Here’s the trailer. The trailer is not very good and the film is far better than it suggests and well worth seeing.

Comments

  1. says

    the US military suddenly unleashed an assault using the city as training ground for its forces to conduct an urban military training exercise

    Given white America’s history of “race riots”* that can only be interpreted as a threat.
    Presumably they coordinated it with local police, or it could have been a horrific clusterfuck; that means that the local authorities knew it was coming and didn’t say anything to prevent it or warn “their” people. Makes you wonder whose side they are on, doesn’t it?

    (* that’s the nice term for when white people attempt small-time genocide, and it’s dishonest because it implies “both sides” when it’s almost always a much larger force of white people attacking indigenous peoples or black americans)

  2. Allison says

    from the time of Bill Clinton, the Democratic party adopted the strategy of being Republican-lite and has suffered for it

    I’ve been calling it that for at least that long. Our local congresscritter (Nita Lowey) is a Republican in all but name. I think that’s why the local Republicans have never bothered to field a serious candidate against her. (One of their more recent nominees was so blatantly white supremacist that, when that fact became public, the local party repudiated him.)

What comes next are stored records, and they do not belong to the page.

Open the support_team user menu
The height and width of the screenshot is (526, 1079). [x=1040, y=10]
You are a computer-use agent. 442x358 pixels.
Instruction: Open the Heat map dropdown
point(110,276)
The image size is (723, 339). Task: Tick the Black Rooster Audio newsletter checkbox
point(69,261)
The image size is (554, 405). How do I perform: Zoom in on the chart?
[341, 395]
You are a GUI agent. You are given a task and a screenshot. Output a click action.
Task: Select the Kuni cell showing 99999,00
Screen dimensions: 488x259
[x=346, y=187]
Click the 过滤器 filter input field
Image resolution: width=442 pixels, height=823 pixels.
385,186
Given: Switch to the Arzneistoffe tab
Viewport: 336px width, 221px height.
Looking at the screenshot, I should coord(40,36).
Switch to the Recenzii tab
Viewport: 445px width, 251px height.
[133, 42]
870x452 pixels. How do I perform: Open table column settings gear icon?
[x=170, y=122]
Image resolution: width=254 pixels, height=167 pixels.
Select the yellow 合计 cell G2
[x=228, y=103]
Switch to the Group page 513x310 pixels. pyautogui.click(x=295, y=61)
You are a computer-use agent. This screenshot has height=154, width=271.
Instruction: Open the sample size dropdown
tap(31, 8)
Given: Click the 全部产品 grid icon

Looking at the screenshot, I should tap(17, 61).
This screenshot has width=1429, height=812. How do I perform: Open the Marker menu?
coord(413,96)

    When I heard that Alexandra Ocasio-Cortez beat a party hack in the Democratic primary a few districts away, it was the first time I had any hope for the future. (Up til then, I’d only ever had fantasies of plutocrats hanging from streetlamps.)

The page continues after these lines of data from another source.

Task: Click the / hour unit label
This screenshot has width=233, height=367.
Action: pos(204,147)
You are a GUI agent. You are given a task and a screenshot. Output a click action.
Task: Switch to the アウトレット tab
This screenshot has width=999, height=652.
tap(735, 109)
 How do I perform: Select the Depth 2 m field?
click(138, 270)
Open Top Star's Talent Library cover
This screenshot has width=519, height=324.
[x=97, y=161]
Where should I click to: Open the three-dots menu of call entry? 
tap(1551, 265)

    Unfortunately, it seems that, for the most part, progressives seem obsessed with the presidential race, and, aside from a few people like AOC, they ignore Congressional, state, and local elections. That’s where we really need to focus our attention. If the state houses were filled with reasonable(tm) people, the Republicans wouldn’t be able to gerrymander themselves into power. And if Congress were filled with reasonable(tm) people, Trump would have gotten nowhere.

  3. Mano Singham says

    Allison,

    Actually, as I’ve written elsewhere, there is a lot of effort being put into state and local races around the country so don’t give up hope! It may be that they just haven’t got around to your district yet. The recent victories over Republican-lite incumbents have lit a fire under local activists.

  4. jrkrideau says

    In the middle of the night, residents were suddenly woken by what seemed like an invasion, with attack helicopters, bombs exploding abandoned buildings, missiles flying everywhere, and gunfire all around.

    Why does this strike me as not the brightest move? Would not it have been all to easy for a few paranoid an armed veterans suffering from PTSD to turn the exercise into a bloodbath? Heck, even a few drug dealers with twitchy fingers?

    I would have thought courts-martial all round for the senior officers who authorized this would be fitting.

  5. says

    @jrkrideau: usually, troops doing that sort of exercise are not issued live ammunition. In that case, they’re just gomers walking around with tactical clubs, waiting to be hit over the head and have them taken away.

    When 9/11 happened the military guards that suddenly appeared at airports were carrying automatic weapons with empty clips. If they actually had to defend against a terrorist they could have thrown their rifles at them, I suppose.